_What to work on:_
From the records below, take each line where the string "agent" shows up and copy it.

_Stored data entries:_
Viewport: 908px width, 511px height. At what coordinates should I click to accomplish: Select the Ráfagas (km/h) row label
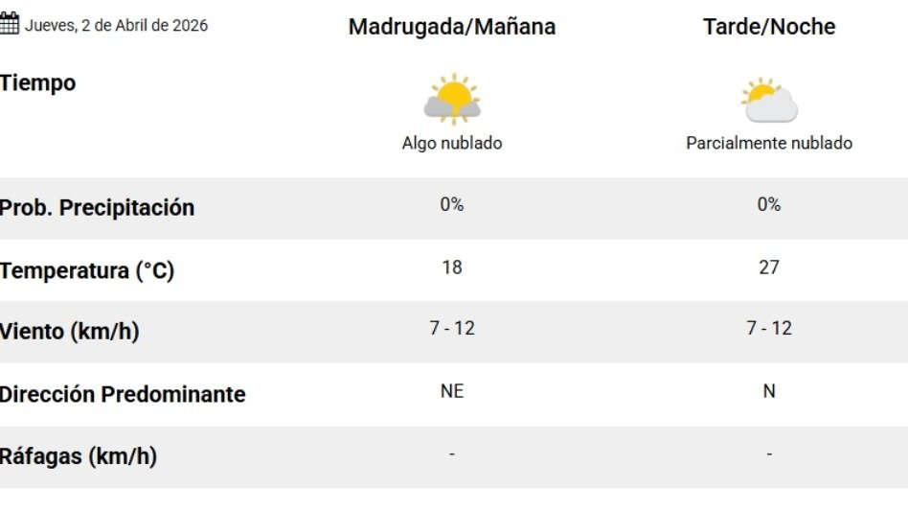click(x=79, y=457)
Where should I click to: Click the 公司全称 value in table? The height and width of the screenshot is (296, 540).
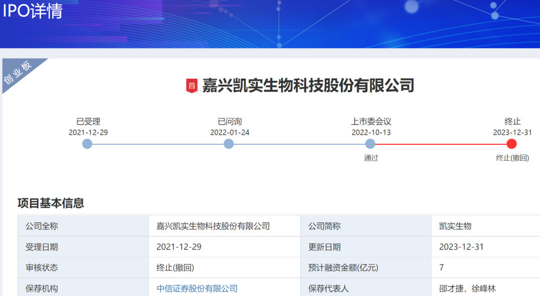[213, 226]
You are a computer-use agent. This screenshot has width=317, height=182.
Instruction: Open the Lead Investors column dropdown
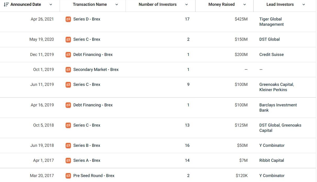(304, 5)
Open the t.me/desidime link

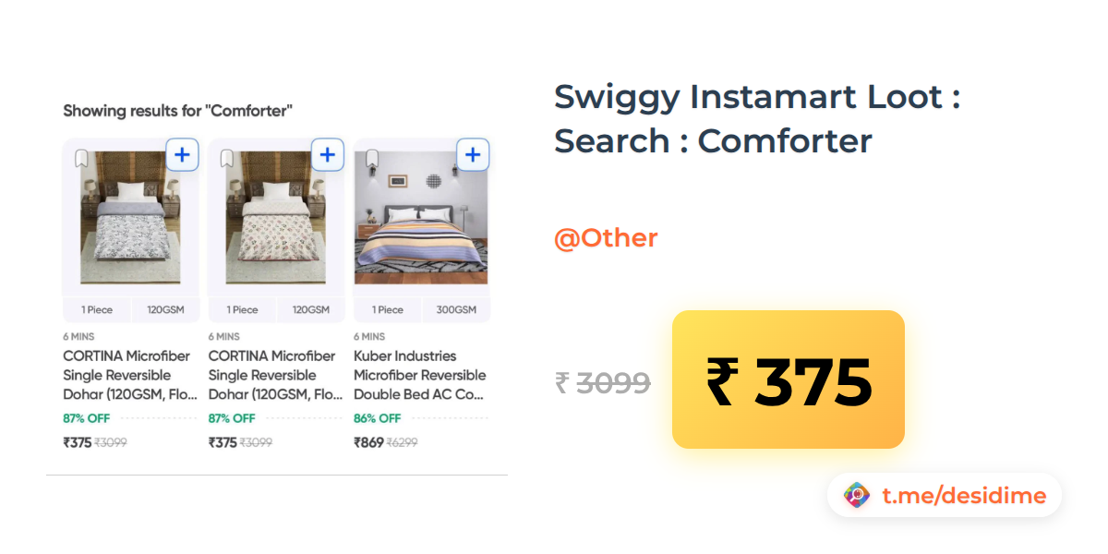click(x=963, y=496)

==

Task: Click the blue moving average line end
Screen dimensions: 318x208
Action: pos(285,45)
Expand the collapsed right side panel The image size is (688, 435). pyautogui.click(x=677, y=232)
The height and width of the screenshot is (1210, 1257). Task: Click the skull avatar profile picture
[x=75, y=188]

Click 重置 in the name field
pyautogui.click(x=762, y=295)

--

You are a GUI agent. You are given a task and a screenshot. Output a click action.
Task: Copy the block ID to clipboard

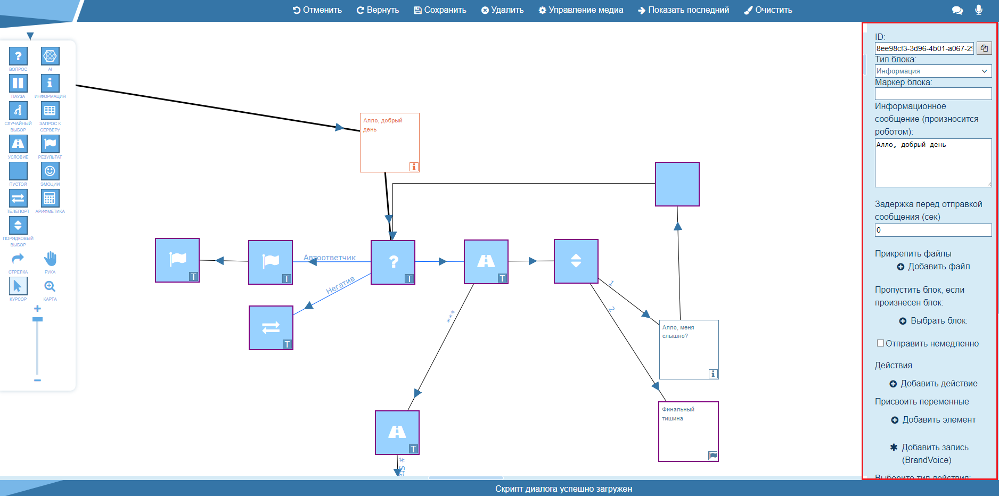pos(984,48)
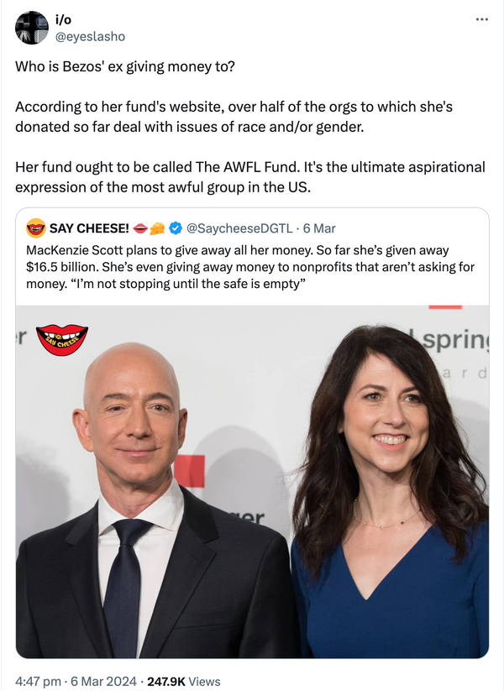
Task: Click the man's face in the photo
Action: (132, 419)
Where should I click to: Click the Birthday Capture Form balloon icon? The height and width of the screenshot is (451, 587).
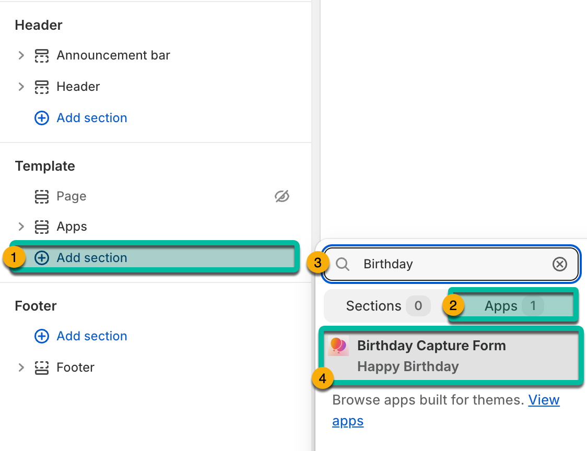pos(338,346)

_Solution to this task:_
You are a computer-use agent. This screenshot has width=317, height=182.
You are a GUI agent. You are given a task and a screenshot. Output a click action.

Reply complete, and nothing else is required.